University of Rochester faculty, students, and staff have unlimited access to the Naxos Music Library, a streamed audio service, which includes access to not only every recording on the Naxos label (even those that have gone out of print), but several other labels-both classical and jazz-have significant portions of their catalogs digitized.
The list of classical labels who have joined with Naxos includes Marco Polo, Da Capo, Analekta, ARC, BIS, CBC, Celestial Harmonies, First Edition, and Hanssler Classic.
The jazz/R&B/roots music portion of the catalog comprises the Fantasy group of labels (Pablo, Original Jazz Classics, Prestige, Milestone, Stax/Volt, Riverside, Jazzland, Specialty, Takoma, Kicking Mule, Debut, Contemporary/Good Time Jazz, Bluesville, and others).
The Library of Congress presents the National Jukebox, which makes historical sound recordings available to the public free of charge. The Jukebox includes recordings from the extraordinary collections of the Library of Congress Packard Campus for Audio Visual Conservation and other contributing libraries and archives.
Instant access to more than 700 full-length Met performances with the online streaming database.
The Database of Recorded American Music (DRAM) is a not-for-profit streamed audio resource providing CD quality audio, complete and original liner notes and essays from New World Records, Composers Recordings, Inc. (CRI) and other important labels. DRAM offers on-demand, high-quality (192kbps/MP4) streaming access to complete works. DRAM is accessible only at the Eastman School of Music, but does not limit the number of users at any one time.
As of 2007, there are over 1,500 CDs (9,800 compositions) in DRAM. DRAM provides a unique collection of works by contemporary composers, many not available from any other source. Composers represented range from Milton Babbitt to Joan Tower to John Cage on New World, CRI and other labels. Recent releases feature Henry Brant, Carl Ruggles, Harry Partch, Charles Ives, Christian Wolff, Gordon Mumma, David Tudor, Julius Eastman, and Ben Johnston.
Qwest TV EDU is the first ever video streaming service dedicated to jazz, soul, funk and world music. The catalog features over 500 concerts, award-winning documentaries, rare archival footage and exclusive content. Each video is accompanied by notes written by journalists and music experts. There are also exclusive playlists personally curated by legends such as Chick Corea, Michael League, Quincy Jones, Ed Motta and many more.
Cylinder recordings, the first commercially produced sound recordings, are a snapshot of musical and popular culture in the decades around the turn of the 20th century. With funding from the Institute of Museum and Library Services, the UCSB Libraries have created a digital collection of over 10,000 cylinder recordings held by the Department of Special Collections. In an effort to bring these recordings to a wider audience, they can be freely downloaded or streamed online. On this site you will have the opportunity to find out more about the cylinder format, listen to thousands of musical and spoken selections from the late 19th and early 20th centuries, and discover a little-known era of recorded sound.

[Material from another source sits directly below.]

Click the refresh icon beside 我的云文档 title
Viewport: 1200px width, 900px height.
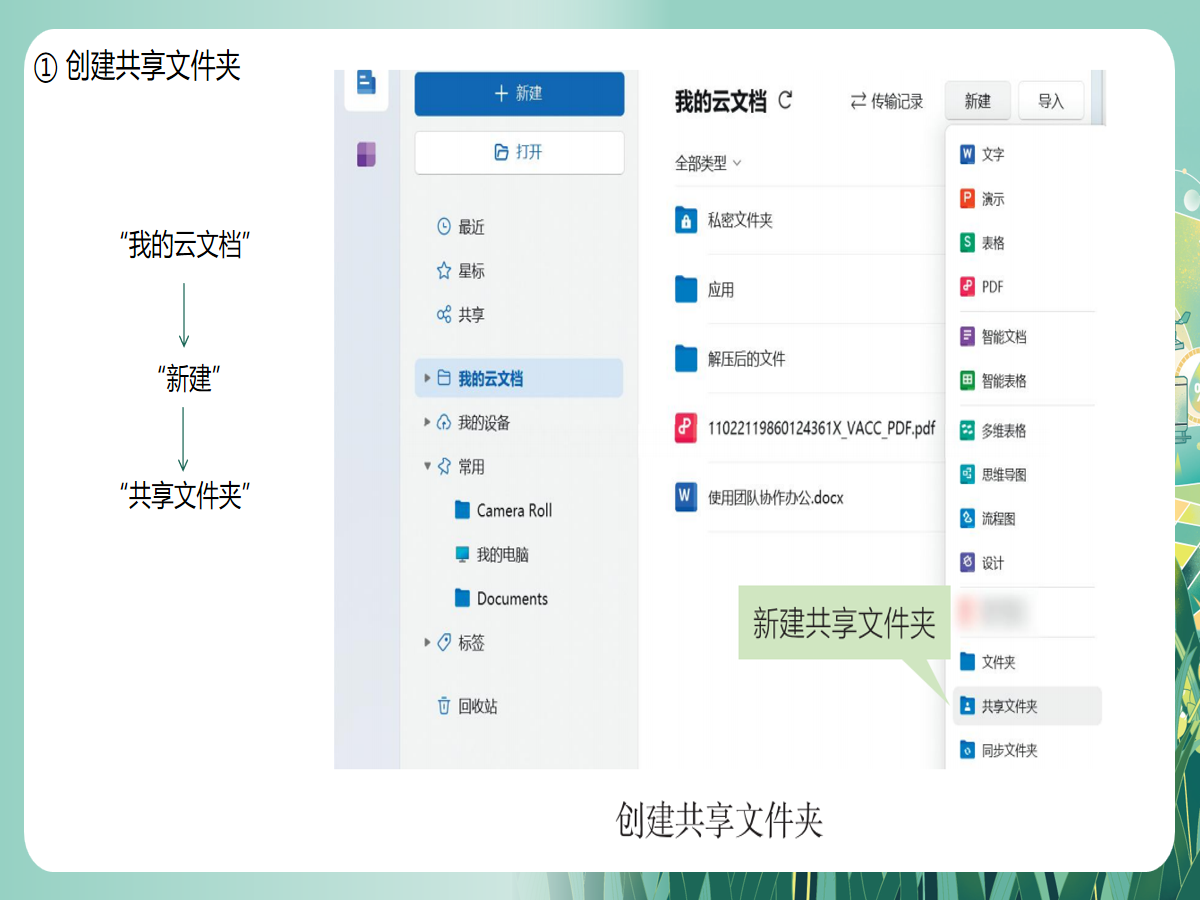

Dance Online: Dance in Video contains dance productions and documentaries by the most influential performers and companies of the 20th century. Selections cover ballet, tap, jazz, contemporary, experimental, and improvisational dance, as well as forerunners of the forms and the pioneers of modern concert dance.
Ethnographic Video Online is a comprehensive online resource for the study of human culture, behavior, and society around the world. The collections contain over 1,300 hours of streaming video, including ethnographic films, documentaries, select feature films, and previously unpublished fieldwork. It is also a resource for a study of the discipline itself: by placing examples of traditional ethnographic methodologies alongside indigenous-made films representing previously overlooked perspectives, scholars, teachers, and students of anthropology can gain a sense of the discipline’s history and of its future direction.